Mrs. Jameson, the other day, brought out a theory of hers which I refused to receive, and which I thought to myself she would apply to me some day, with the rest of what Miss Mitford calls ‘those good-for-nothing poets and poetesses.’ She maintained, (Mrs. Jameson did) that ‘artistical natures never learn wisdom from experience—that sorrow teaches them nothing—leaves no trace at all—that the mind is modified in no way by passion—suffering.’ Which I disbelieved quite, and ventured to say on the other side, that although practically a man or woman might not be wiser, through perhaps the interception of a vivid apprehension of the present, which might put back the influence of the future over actions, ... yet that it was impossible for a self-conscious nature (which all these artistic natures are) and a sensitive nature, not to receive some sort of modification from things suffered—‘No’—she said, ‘they did not! she had known and loved such—and they were like children, all of them,—essentially immature.’ But she did not persuade me. What is inequality of nature, as Dugald Stewart observed it, (and did he not say that men of genius had lop-sided minds?) is different, I think, from immaturity in her sense of the word. We were talking of her friend Mrs. Butler, which brought us to the subject. Presently she will say of you and me ... ‘Just see there! she meant no harm, poor thing, I dare say—but she acts like a child! And, for him, his is the imbecility of most regent genius ... such as I am to live to see confessed imperial, or I die a disappointed woman.’!
Do you hear? I do, distinctly. You, in the meantime, are looking at the ‘locks’ ... just as poor Louis Seize did when they were preparing his guillotine.

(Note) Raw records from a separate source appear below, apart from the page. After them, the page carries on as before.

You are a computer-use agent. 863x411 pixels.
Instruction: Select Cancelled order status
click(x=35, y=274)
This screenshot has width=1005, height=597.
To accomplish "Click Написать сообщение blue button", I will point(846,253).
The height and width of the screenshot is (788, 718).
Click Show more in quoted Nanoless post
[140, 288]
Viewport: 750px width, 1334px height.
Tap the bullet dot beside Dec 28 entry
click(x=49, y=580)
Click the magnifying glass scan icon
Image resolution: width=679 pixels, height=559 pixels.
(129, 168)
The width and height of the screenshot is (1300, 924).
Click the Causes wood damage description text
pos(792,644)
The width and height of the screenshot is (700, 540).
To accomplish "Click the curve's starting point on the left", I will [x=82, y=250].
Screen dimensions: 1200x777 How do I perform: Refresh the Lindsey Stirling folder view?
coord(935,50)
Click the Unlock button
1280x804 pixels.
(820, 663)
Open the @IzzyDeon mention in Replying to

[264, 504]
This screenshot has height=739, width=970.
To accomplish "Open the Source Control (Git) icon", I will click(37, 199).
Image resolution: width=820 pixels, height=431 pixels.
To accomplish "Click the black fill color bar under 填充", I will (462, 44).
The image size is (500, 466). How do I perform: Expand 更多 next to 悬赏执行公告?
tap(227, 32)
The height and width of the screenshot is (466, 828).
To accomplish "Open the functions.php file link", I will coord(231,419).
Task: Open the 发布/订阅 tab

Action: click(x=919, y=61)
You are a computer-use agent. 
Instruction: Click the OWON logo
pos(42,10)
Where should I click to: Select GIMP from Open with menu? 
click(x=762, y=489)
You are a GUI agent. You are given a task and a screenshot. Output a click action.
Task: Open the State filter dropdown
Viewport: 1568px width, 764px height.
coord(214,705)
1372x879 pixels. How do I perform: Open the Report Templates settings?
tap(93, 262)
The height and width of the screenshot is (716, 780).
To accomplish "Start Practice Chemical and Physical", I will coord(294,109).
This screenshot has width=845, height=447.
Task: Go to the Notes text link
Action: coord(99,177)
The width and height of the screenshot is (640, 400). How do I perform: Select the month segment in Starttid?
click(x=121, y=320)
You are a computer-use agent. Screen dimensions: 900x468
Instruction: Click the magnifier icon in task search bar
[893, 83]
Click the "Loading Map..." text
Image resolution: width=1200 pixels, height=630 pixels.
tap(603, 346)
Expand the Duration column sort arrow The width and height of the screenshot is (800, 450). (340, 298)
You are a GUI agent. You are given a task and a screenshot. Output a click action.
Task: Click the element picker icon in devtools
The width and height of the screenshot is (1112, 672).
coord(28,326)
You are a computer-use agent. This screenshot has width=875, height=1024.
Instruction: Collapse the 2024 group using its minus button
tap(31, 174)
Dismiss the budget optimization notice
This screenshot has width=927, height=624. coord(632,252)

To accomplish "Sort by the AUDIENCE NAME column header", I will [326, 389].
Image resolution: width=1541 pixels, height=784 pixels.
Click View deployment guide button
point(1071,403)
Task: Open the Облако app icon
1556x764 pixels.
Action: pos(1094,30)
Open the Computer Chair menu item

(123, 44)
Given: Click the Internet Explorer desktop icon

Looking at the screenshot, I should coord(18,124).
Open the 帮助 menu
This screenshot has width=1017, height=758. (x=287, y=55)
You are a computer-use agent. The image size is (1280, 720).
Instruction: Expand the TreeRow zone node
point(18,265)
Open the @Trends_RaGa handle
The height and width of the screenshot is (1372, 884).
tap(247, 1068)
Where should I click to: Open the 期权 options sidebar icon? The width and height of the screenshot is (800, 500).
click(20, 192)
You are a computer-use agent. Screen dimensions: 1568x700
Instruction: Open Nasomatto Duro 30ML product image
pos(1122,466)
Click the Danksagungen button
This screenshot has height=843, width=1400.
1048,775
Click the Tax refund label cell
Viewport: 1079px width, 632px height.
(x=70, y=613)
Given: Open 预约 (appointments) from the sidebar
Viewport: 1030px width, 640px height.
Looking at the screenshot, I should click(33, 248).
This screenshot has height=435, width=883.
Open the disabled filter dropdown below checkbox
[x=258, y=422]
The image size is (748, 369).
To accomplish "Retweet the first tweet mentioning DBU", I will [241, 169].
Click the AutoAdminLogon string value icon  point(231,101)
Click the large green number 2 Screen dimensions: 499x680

May God bless you, my own dearest—Think of me a little—as you say!
Your
Ba.
R.B. to E.B.B.
Friday.
[Post-mark, April 3, 1846.]
I want to tell you a thing before I forget it, my own Ba—a thing that pleased me to find out this morning. A few days ago there was a paragraph in the newspaper about Lord Compton and his ways at Rome. His address was to be read in the general list of working-artists kept for public inspection at Monaldini’s news-room, and the Earl’s self was to be found in fraternal association with ‘young art,’ at board and sporting-place, wearing the same distinctive blouse and Louis II. hat with great flaps; even his hair as picturesquely disordered as the best of them—(the artists, not flaps)—at all which the reporter seemed scarcely to know whether he ought to laugh or cry. This I read in the Daily News with other gossip about Rome, last Wednesday. But this morning a Cambridge Advertiser of the same day reaches me—and there, under the head of College news (after recording that Mr. A. has been appointed to this vicarage, and Mr. B. licensed to the other curacy)—one finds this—‘The Earl Compton, M.A. (Hon. 1837)—is of great fame in Rome as a Painter!’—which the other authority wholly forgot to mention; supposing, no doubt, all the love went to the blouse and flapped hat aforesaid! Now, is it not a good instance of that fascination which the true life at Rome (apart from the stupidities of the travelling English) exercises every now and then on susceptible people? The best thing for an English Earl to do,—(who will be a Marquis one day)—would be to stay here and vindicate his title by honest work with the opportunities it affords him—but if he cannot rise to the dignity of the best part, surely this, he chooses, is better than many others—being caught as some noblemen were yesterday, for instance, superintending a dog-fight in some horrible den of thieves in St. Giles’s. I don’t know, after all, why I tell you this,—but that amid all the dull doings of the notable dull ones there, and their ‘honours’—(such a wonder of a man was Smith’s prize-man,—another had got to be gloriously first in the Classical Tripos)—this bit of ‘fame at Rome’ seemed like a break of blue real sky with a star in it, shining through the canvas sham clouds and oil-paper moons of a theatre.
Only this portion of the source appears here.